What to work on. The records below are to be transcribed word for word.

Available data.
▽

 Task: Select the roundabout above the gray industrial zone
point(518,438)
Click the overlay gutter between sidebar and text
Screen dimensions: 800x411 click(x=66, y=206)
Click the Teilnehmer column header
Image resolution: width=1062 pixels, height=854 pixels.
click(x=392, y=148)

△

Response area.
 Task: Select the roundabout above the gray industrial zone
point(518,438)
Click the overlay gutter between sidebar and text
Screen dimensions: 800x411 click(x=66, y=206)
Click the Teilnehmer column header
Image resolution: width=1062 pixels, height=854 pixels.
click(x=392, y=148)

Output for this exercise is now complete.